* [Exercise goal]
Go to the line that contains "The image size is (991, 617)." and transcribe from there to the end of the entries, that line and the last one included.

(Beginning of Records supplied)

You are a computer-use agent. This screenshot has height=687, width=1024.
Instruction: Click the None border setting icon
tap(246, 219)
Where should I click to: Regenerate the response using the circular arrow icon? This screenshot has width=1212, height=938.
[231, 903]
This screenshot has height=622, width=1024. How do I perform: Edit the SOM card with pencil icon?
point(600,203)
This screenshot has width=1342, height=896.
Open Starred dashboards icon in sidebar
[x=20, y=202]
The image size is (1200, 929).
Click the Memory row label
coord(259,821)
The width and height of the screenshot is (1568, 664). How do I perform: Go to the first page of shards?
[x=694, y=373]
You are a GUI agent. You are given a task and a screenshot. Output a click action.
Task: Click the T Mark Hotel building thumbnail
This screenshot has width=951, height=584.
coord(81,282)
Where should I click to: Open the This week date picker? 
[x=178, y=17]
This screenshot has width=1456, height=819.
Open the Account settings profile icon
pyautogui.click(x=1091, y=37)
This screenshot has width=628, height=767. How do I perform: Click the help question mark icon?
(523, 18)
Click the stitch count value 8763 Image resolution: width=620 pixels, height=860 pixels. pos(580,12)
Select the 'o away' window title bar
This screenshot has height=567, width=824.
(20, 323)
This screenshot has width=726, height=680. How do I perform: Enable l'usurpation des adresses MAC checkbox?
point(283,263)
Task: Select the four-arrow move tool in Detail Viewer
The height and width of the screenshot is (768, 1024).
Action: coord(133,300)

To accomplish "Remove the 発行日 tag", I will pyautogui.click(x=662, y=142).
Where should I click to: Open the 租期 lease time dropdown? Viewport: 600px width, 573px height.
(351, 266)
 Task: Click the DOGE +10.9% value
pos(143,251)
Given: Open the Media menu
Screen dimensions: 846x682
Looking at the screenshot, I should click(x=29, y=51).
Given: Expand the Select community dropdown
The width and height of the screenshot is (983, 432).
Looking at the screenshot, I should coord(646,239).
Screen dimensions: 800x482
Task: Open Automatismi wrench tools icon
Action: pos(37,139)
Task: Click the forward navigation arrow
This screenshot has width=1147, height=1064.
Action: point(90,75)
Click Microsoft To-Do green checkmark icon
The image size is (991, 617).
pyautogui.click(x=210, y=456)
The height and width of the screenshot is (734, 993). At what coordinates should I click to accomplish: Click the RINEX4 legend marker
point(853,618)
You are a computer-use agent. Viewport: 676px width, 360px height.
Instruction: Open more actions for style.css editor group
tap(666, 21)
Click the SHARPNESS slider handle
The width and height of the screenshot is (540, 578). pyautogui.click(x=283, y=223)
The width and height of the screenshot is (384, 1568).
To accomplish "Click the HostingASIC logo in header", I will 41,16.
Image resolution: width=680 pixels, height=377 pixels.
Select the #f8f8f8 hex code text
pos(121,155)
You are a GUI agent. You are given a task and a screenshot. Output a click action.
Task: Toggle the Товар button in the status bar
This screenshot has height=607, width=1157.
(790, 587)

(End of Records supplied)

* [Exercise solution]
The image size is (991, 617).
pyautogui.click(x=210, y=456)
The height and width of the screenshot is (734, 993). At what coordinates should I click to accomplish: Click the RINEX4 legend marker
point(853,618)
You are a computer-use agent. Viewport: 676px width, 360px height.
Instruction: Open more actions for style.css editor group
tap(666, 21)
Click the SHARPNESS slider handle
The width and height of the screenshot is (540, 578). pyautogui.click(x=283, y=223)
The width and height of the screenshot is (384, 1568).
To accomplish "Click the HostingASIC logo in header", I will 41,16.
Image resolution: width=680 pixels, height=377 pixels.
Select the #f8f8f8 hex code text
pos(121,155)
You are a GUI agent. You are given a task and a screenshot. Output a click action.
Task: Toggle the Товар button in the status bar
This screenshot has height=607, width=1157.
(790, 587)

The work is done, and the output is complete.